» WORK ITEM:
Answer these questions from the engine trouble thread:
1. What year and engine does the original post list?
2. After how many minutes of running does the engine run fine again?
3. What does bluvikng suggest running in the tank?

» TEXT BLOCK:
----------------------------------------

Engine Driveability Problem
 
1997 4.0 automatic.

Engine has begun being difficult to start and keep running while cold.

Starts, then stalls.

Won't restart for several minutes, and when it does, it stalls easily, and needs some throttle in neutral to stay running.

As soon as it's a little warm (3 minutes of running) it's fine again for the rest of the day.

No MIL (Check Engine Light), though it tests fine when the key ignition is turned on.

Ideas?

Bob

Odhinn 09-02-2006 09:52 PM

Might be a TPS going out, dirty Throttle body, or the engine temp sensor that runs to the cpu. Let me think on it over night, Been up all day repairing my computer and have to work at 0300. I have a few possibilities on the edge of my brain but they just aren't coming out atm. I will post anymore ideas if no one beats me to it.

khenderson 09-03-2006 12:55 AM

fuel pump/filter or injectors maybe. mine tends to act the same way, just not as severe as stalling out.

bobinyelm 09-03-2006 01:07 AM

I should have added that this came on suddenly, from one day to the next, as opposed to something that has progressively gotten worse over time.

My Volvo years back slowly developed this type problem, and cleaning the throttle body cured it. It also didn't set a MIL.

I guess because the Jeep started doing it suddenly, I didn't think about carbon/sludge on the throttle body and thought it might be a component failure. Maybe not.

An air temp sensor failure probably wouldn't set a code, either, since the computer doesn't know the temp sensor is wrong. Hmmm...

If it's a water temp sensor, fuel consumption even after hot should be affected, but doesn't the cluster gauge use the signal from the same computer water temp sensor? If that sensor went bad, the temp gauge should be screwed up as well.

Just thinking out loud...

Keep the great ideas coming with my thanks,
Bob

Bob

bluvikng 09-03-2006 01:18 AM

You may simply have gotten some bad gas. Condensation in large underground tanks does accumulate, and if you got some of the bottom of the tank, you could have gotten some water. Try running a couple of bottles of "Heat", in your tank. May not hurt to check out the throttle body as well, giving it a good cleaning.

Odhinn 09-03-2006 07:23 AM

OK there a few things that can cause this. If your computer for some reason isnt throwing codes, it could be a TPS, O2, or MAP sensor. I have seen cpu's not throw codes but it is rare. You could also have a bad EGR valve, Throttle body gasket cold leak, and as khenderson pointed out Fuel pump/pressure regulator, and we cant forget the fuel filter also. Bad gas or gas with to high of a percentage of ethonol will do it also. I have seen worn or unhooked vacum lines cause it but usually along with this come a lean run condition or a rich run condition depending on which line it is (similar to when you have a leaking brake booster, when you step on the brake the engine idle drops). Blue is right also, it might not be a bad idea giving the TB a good cleaning wouldn't hurt anything The sensor mounted on the side of the throttle body operates through a pinhole in the houseing very easy to plug.

----------------------------------------

» GIVEN ENTRIES:
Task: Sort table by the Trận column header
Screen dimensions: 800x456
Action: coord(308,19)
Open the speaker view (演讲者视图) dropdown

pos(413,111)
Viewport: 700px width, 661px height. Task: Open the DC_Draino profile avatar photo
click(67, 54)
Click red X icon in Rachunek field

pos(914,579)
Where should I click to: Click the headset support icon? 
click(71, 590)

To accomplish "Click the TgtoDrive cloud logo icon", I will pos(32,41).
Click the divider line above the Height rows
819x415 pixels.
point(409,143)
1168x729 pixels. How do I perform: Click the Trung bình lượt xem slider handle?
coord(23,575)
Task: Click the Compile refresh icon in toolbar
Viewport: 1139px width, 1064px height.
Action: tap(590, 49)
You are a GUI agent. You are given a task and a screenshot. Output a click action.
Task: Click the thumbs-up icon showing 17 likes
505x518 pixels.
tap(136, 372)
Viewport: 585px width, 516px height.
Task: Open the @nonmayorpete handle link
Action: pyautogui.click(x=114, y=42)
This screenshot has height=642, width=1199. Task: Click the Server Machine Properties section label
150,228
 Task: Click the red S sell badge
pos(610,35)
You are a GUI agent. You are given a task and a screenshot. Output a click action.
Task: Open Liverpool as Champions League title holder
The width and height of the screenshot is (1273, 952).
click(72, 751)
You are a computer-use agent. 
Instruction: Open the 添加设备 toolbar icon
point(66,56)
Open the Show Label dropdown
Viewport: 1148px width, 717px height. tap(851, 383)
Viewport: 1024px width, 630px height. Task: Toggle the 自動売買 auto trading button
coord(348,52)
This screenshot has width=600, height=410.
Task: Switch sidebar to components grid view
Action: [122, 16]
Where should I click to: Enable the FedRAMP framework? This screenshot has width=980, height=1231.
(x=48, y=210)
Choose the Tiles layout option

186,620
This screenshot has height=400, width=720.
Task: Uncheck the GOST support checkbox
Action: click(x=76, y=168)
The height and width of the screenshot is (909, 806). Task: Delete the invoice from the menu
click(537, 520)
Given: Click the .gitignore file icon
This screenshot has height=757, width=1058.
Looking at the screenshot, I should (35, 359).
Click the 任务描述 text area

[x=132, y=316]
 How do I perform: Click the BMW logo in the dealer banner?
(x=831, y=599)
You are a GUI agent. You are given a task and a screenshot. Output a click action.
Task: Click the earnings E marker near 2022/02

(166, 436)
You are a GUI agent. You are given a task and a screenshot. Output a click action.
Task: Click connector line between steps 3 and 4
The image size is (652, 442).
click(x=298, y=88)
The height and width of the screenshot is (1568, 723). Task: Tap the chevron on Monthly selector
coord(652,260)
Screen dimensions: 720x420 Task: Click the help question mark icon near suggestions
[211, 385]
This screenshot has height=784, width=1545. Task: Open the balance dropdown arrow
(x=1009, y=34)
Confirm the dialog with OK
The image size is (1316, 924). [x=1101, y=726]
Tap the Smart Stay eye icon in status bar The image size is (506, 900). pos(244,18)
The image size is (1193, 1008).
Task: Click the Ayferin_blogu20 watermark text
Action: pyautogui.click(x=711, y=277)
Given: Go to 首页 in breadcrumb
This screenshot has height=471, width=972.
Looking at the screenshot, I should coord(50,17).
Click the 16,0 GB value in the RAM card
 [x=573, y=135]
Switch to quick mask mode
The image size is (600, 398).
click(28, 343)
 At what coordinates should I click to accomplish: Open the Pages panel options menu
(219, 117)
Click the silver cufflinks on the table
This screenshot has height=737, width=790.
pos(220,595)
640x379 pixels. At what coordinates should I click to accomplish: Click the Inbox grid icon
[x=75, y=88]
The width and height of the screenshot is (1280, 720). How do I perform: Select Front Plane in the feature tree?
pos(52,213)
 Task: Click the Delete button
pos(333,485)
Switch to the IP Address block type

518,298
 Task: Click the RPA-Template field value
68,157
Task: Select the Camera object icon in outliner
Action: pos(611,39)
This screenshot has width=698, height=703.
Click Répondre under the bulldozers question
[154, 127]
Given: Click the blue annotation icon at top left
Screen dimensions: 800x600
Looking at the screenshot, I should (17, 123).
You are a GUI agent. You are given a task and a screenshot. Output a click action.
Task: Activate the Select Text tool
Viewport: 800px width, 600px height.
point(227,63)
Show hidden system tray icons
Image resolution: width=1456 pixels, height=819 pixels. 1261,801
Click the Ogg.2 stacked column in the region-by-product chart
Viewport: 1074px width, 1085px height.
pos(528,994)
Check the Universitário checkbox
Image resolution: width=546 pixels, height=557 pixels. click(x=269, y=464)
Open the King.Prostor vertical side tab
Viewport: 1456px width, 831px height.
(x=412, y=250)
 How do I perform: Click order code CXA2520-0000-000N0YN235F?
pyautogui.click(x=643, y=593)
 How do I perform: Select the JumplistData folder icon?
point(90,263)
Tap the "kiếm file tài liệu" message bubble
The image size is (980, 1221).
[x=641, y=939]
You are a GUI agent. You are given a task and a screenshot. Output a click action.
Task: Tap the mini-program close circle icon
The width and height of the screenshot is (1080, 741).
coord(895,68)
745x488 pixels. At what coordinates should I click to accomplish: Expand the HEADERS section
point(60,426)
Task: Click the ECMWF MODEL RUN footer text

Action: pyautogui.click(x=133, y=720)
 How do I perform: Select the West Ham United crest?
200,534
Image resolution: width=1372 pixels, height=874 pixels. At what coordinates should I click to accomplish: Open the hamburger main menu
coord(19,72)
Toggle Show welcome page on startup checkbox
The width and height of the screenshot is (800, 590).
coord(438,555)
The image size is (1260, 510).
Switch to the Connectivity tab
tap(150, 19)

----------------------------------------

» EXERCISE ANSWER:
1. 1997, 4.0 automatic
2. 3 minutes
3. A couple of bottles of "Heat"